Selling a business to avoid bankruptcy

If your company is struggling to make ends meet, you may be considering bankruptcy. It feels like all you can do to keep up with payroll, much less pay off what you owe. However, without going deeper into debt, you can’t get the materials you need to keep the business going. Eventually, you settle on an idea: Selling your business.

Is selling your business a workable idea when you’re facing bankruptcy?

The biggest issue that you’re facing is that your company is not profitable. It can be a tall task to sell someone else on the idea of taking on a company that isn’t earning money. What is their incentive? Do you have any leverage to push for a fair sale?

It all depends on the reason for your debt. In some cases, you may be able to sell another business owner on the idea that they can make money, even if you are not. For instance, one woman owed $1 million to a larger company. She found out that the machines that the company ran in its processing plant would be more efficient than her own. In short, if that company-owned hers, they would earn more than she was currently.

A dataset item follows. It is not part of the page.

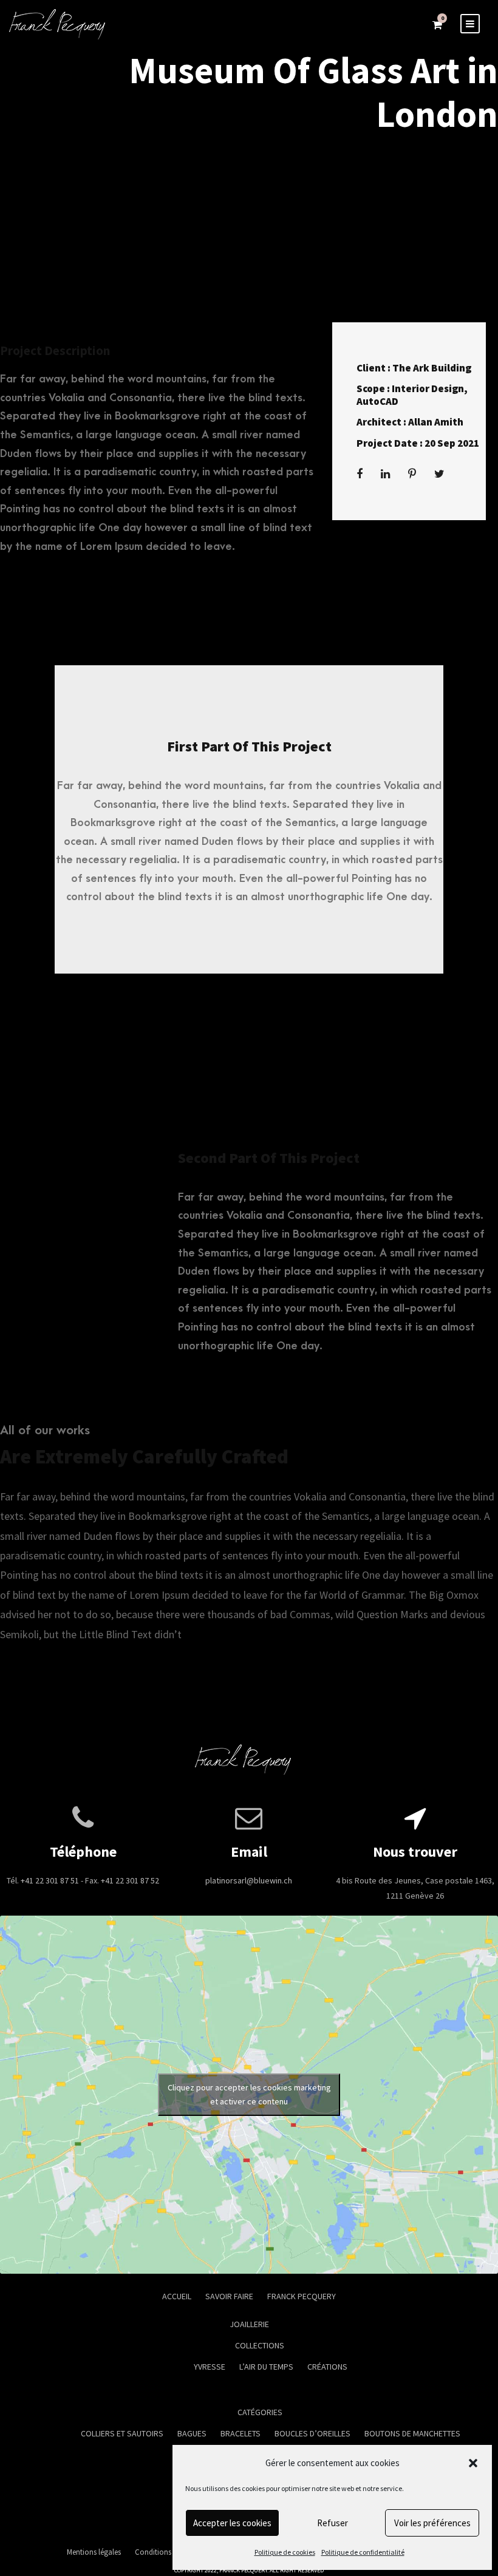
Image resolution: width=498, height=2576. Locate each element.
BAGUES (191, 2433)
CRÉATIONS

She went to them and pitched them exactly that idea: She wouldn’t pay back the $1 million that she owed. Instead, she’d sell them her company. Under their control, it would be able to earn back that $1 million and then much more. They would eliminate their debt and make a profit.

What should you do?

This example shows how you may have multiple options, from bankruptcy to a merger to selling outright. Be sure you carefully consider them all. When you’re facing complex issues related to your financial situation, your business and bankruptcy, it can help to have experienced legal guidance.